Linux

W. Kiernan WKiernan at concentric.net
Tue Feb 23 15:13:30 PST 1999


sokol at jhu.edu wrote:
>
> I am surprised to see self-respecting lefties on this list
> cheerleading anti-trust legal action and competition with Linux to
> the Microsoft monopoly on the PC operating system. Do you secretly
> beleive that competition and market-schmarket work, or what?

Well, the very idea of anti-trust is an admission that markets don't work right without forcible intervention by governments. Real market worshippers are opposed to anti-trust on, I laugh to use the word, "principle." And anyway, any capitalist believes that "competition and market-schmarket work" if and only if he personally is making a profit.
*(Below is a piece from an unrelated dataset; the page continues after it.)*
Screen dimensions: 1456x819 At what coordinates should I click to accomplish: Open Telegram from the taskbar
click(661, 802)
They just say that crap in order to delude particularly inattentive voters who don't remember things like that S&L bailout.
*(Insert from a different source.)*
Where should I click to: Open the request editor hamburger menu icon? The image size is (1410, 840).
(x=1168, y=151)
Besides, Linux is outside of markets. For there to be a market, money or at least something of value must be exchanged, right? Linux is free! Linux does not compete with Microsoft OSes. Linux does not take away market share; it destroys market share. It's hard to understand how the Wall Street crowd can fail to cringe at the thought, from an ideological point of view. Has this notion has escaped their notice?

But Wall Street only pays lip service to the spiritual ideals of the market system anyway, they're looking at it from the point of view that Microsoft is at war with all the other businesses. All the other American companies resent like crazy subsidizing Microsoft's amazing profits out of their revenues. I'd bet there's nobody who thinks his company got its money's worth out of the forced upgrade from Office 95 to Office 97, for example. We all did it anyway, though, partly thanks to Microsoft's lock on secret, proprietary file formats, and partly thanks to the fact that 99% of new computers come with the latest version of Microsoft's crap, whether you wanted it or not.


> To my limited understanding of computer technology, uniform standards
> are an asset rather than a disadvantage in this world already plagued
> with compatibility problems. Microsoft monopoly on the operating
> system provides such uniformity

I'm not trying to insult you, but wow-eee! are you ever wrong about that. Microsoft's so-called standards change every couple of years, never for technical reasons half as much as for marketing reasons, and they are never, ever publicly documented. Microsoft is the death enemy of uniform standards. In fact, even when someone else has made and publicly specified computer standards - e.g. HTML or Java - Microsoft constantly tries to "extend," that is ruin, those standards.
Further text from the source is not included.